General anesthesia-induced atelectasis is common, and persistent postoperative atelectasis is associated with pulmonary complications. We aimed to evaluate the preventive effects of a high-flow nasal cannula (HFNC) on postoperative atelectasis and respiratory complications in infants and small children.
In this prospective randomized controlled trial, children (≤2 years) receiving general anesthesia (>2 hours) were randomized into the control and HFNC groups. At the end of the surgery, the first lung ultrasound evaluation was performed in both groups. In the postanesthetic care unit (PACU), the control group received conventional oxygen therapy, while the HFNC group received oxygen via HFNC, with a flow rate of 2 L kg−1 min−1. Before discharge to the ward, a second lung ultrasound examination was performed. The primary outcome was the lung ultrasound score at PACU discharge. The secondary outcomes included the lung ultrasound score at the end of surgery, the incidence of significant atelectasis at PACU discharge, and other postoperative outcomes.

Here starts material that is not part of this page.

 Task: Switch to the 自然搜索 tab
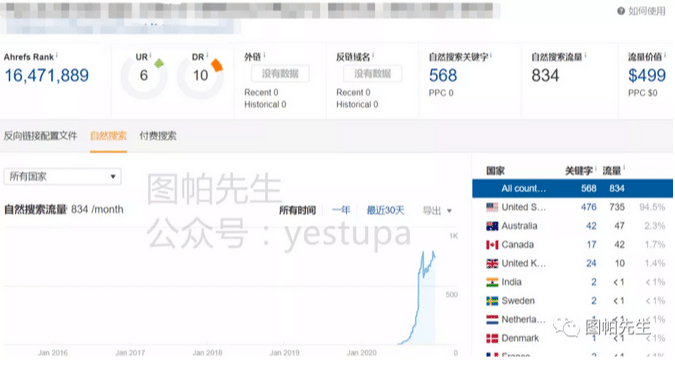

Lung ultrasound score and the incidence of atelectasis at the end of surgery did not differ significantly between the control (n = 38) and HFNC (n = 40) groups. After staying in the PACU, both groups showed a reduced lung ultrasound score and atelectasis incidence. However, the HFNC group had a significantly lower consolidation score than the control group (0; interquartile range [IQR] = 0–1 vs 3; IQR = 2–4; P< .001). Additionally, none of the patients had significant atelectasis in the HFNC group, compared to 6 patients in the control group (0% vs 15.8%; odds ratio [OR] = 0.444; 95% confidence interval for OR, 0.343–0.575; P = .011). Incidence of desaturation (oxygen saturation [SpO2] ≤ 95%), postoperative complications, and the length of hospital stay did not differ between the groups.
Preventive use of HFNC after surgery improves the lung ultrasound score and reduces postoperative atelectasis compared to conventional oxygen therapy in infants and small children.